**Prompt**.
Copy the listing exactly, leaving out every picture.

**Data for processing**.
-- Opening Marker --

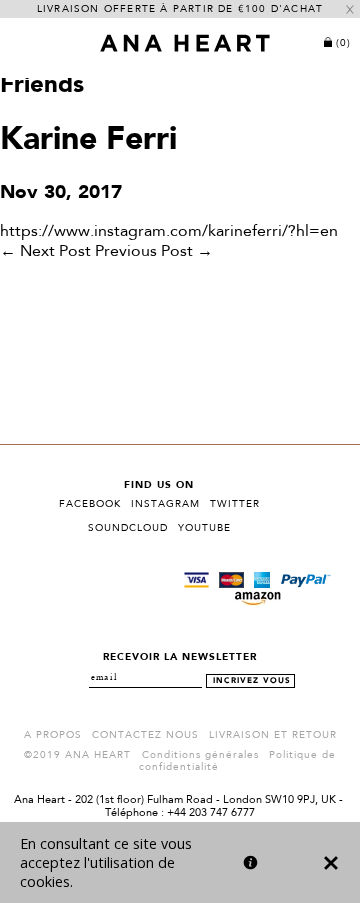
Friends (42, 86)
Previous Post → (154, 252)
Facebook (90, 504)
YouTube (204, 528)
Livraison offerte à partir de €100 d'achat (180, 9)
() (343, 43)
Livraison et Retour (273, 735)
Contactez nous (145, 735)
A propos (53, 735)
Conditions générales (200, 755)
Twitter (235, 504)
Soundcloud (128, 528)
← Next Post (45, 252)
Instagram (165, 504)
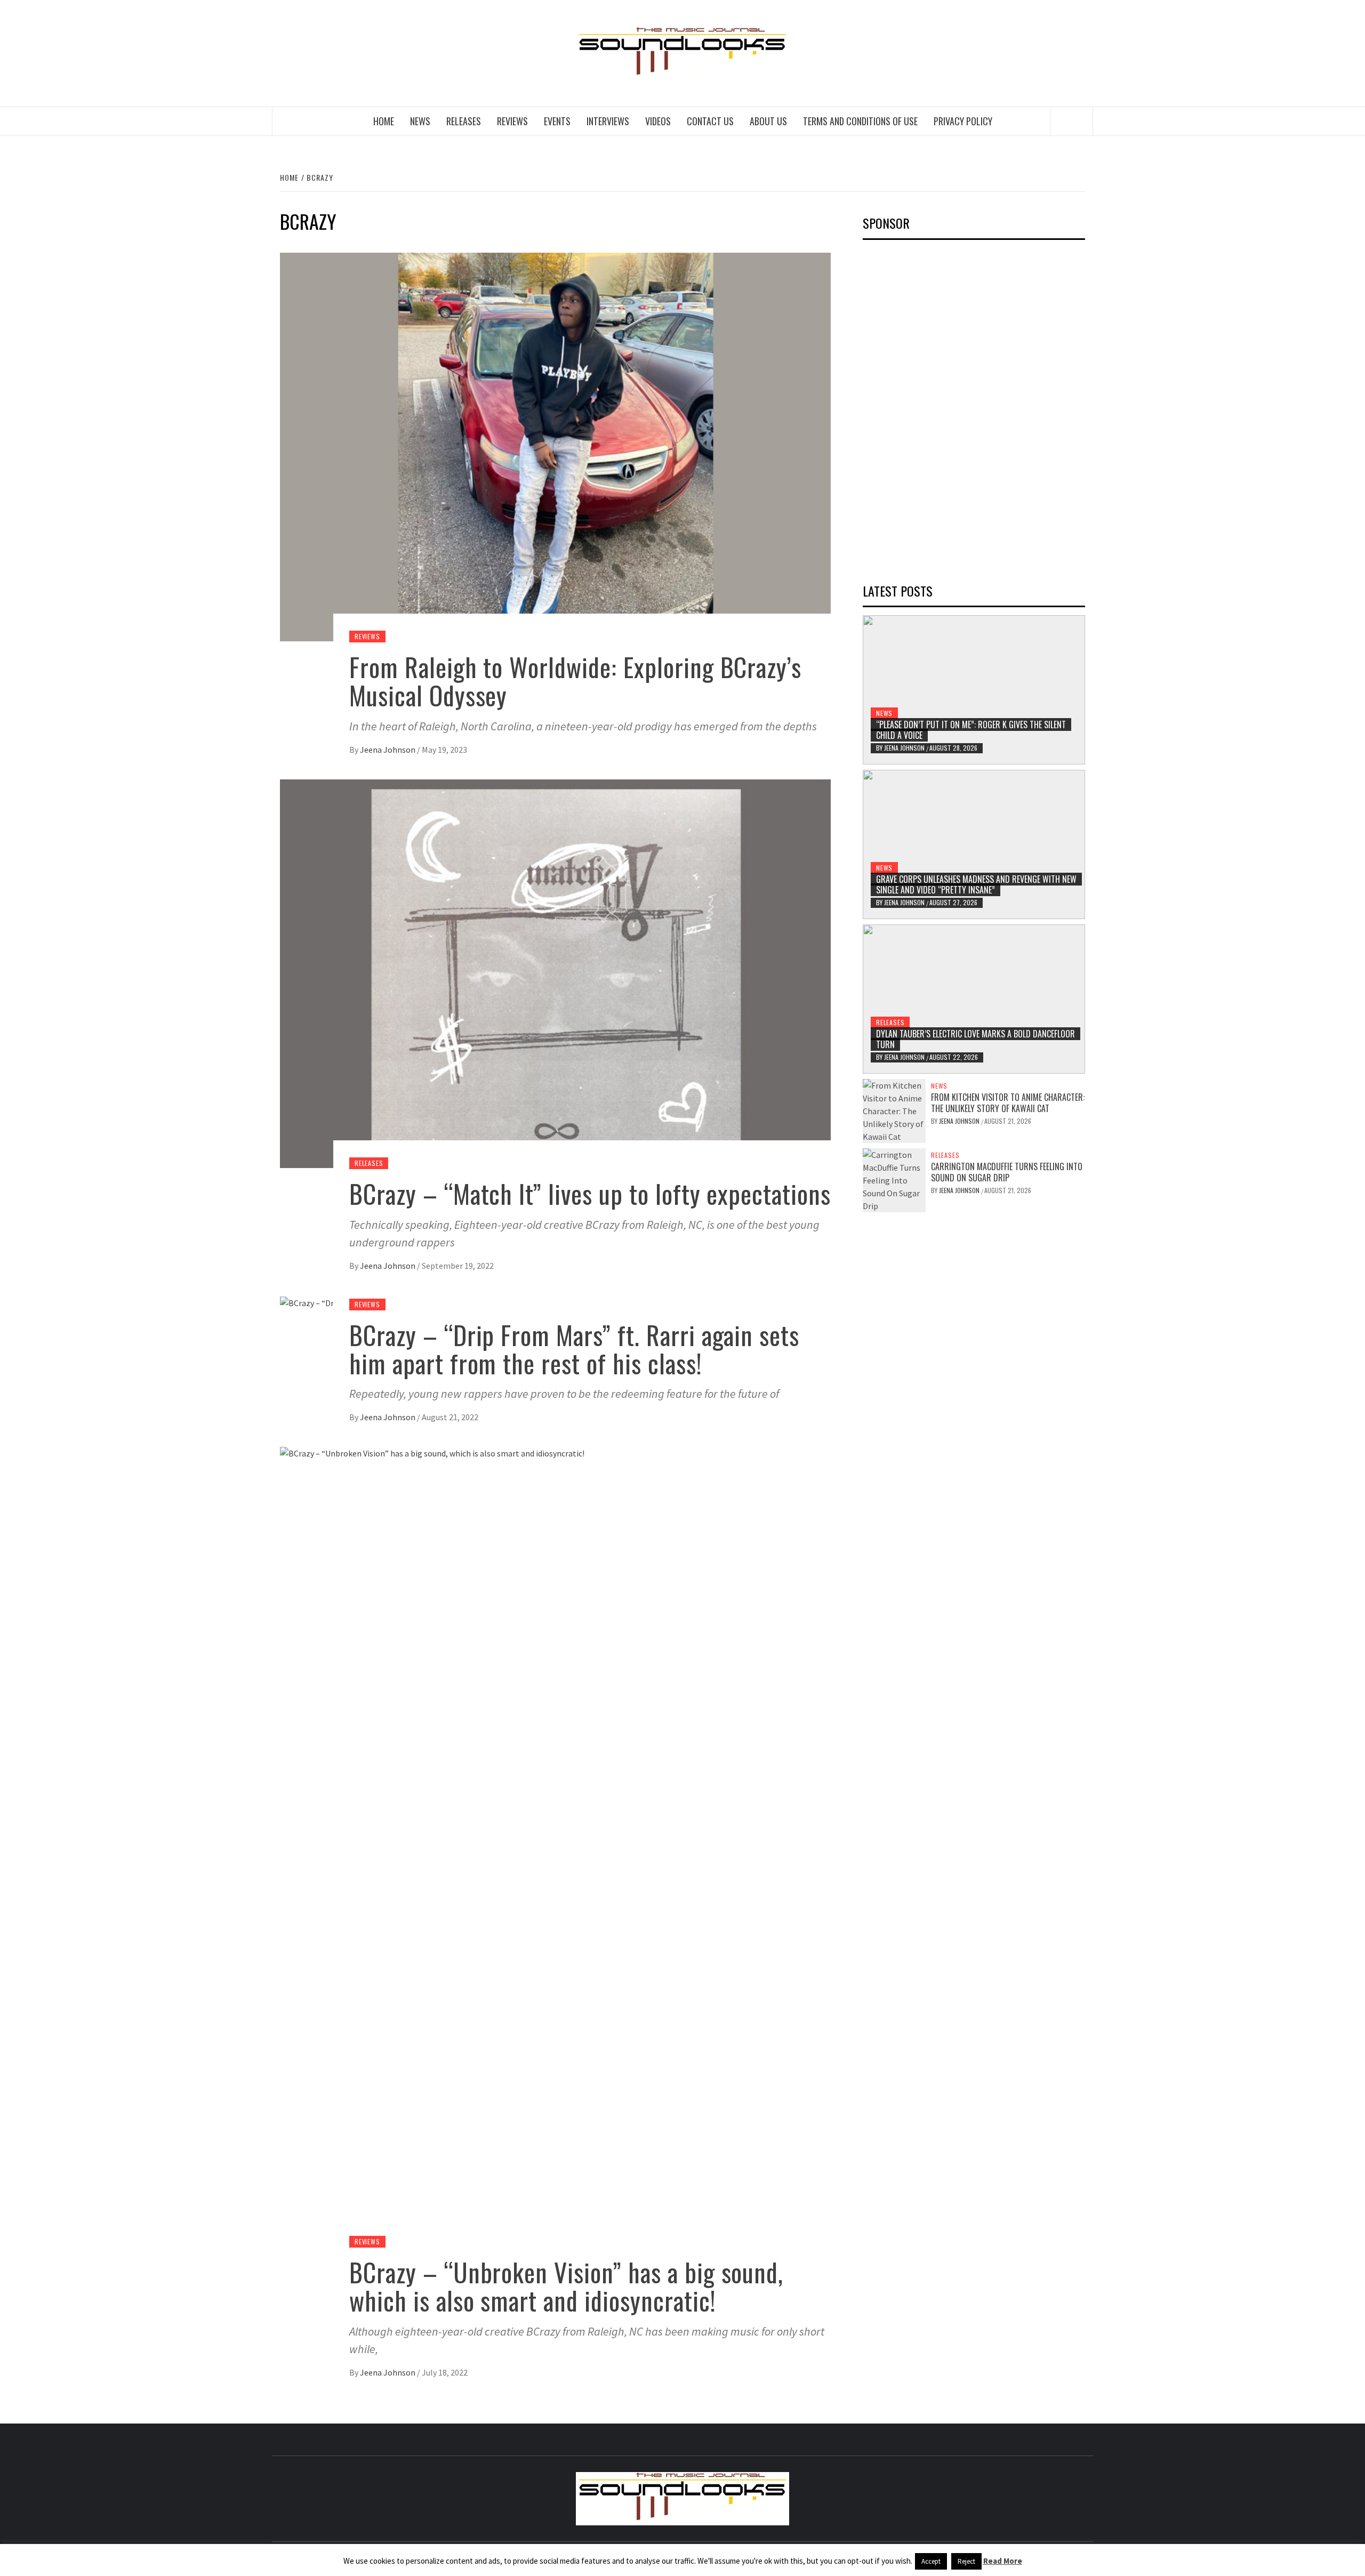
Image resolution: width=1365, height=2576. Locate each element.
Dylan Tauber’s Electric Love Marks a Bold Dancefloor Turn (975, 1039)
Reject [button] (966, 2561)
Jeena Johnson (388, 749)
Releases (463, 121)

-- Closing Marker --

**Written answer**.
Friends (42, 86)
Previous Post → (154, 252)
Facebook (90, 504)
YouTube (204, 528)
Livraison offerte à partir de €100 d'achat (180, 9)
() (343, 43)
Livraison et Retour (273, 735)
Contactez nous (145, 735)
A propos (53, 735)
Conditions générales (200, 755)
Twitter (235, 504)
Soundcloud (128, 528)
← Next Post (45, 252)
Instagram (165, 504)
Image resolution: width=1365, height=2576. Locate each element.
Dylan Tauber’s Electric Love Marks a Bold Dancefloor Turn (975, 1039)
Reject [button] (966, 2561)
Jeena Johnson (388, 749)
Releases (463, 121)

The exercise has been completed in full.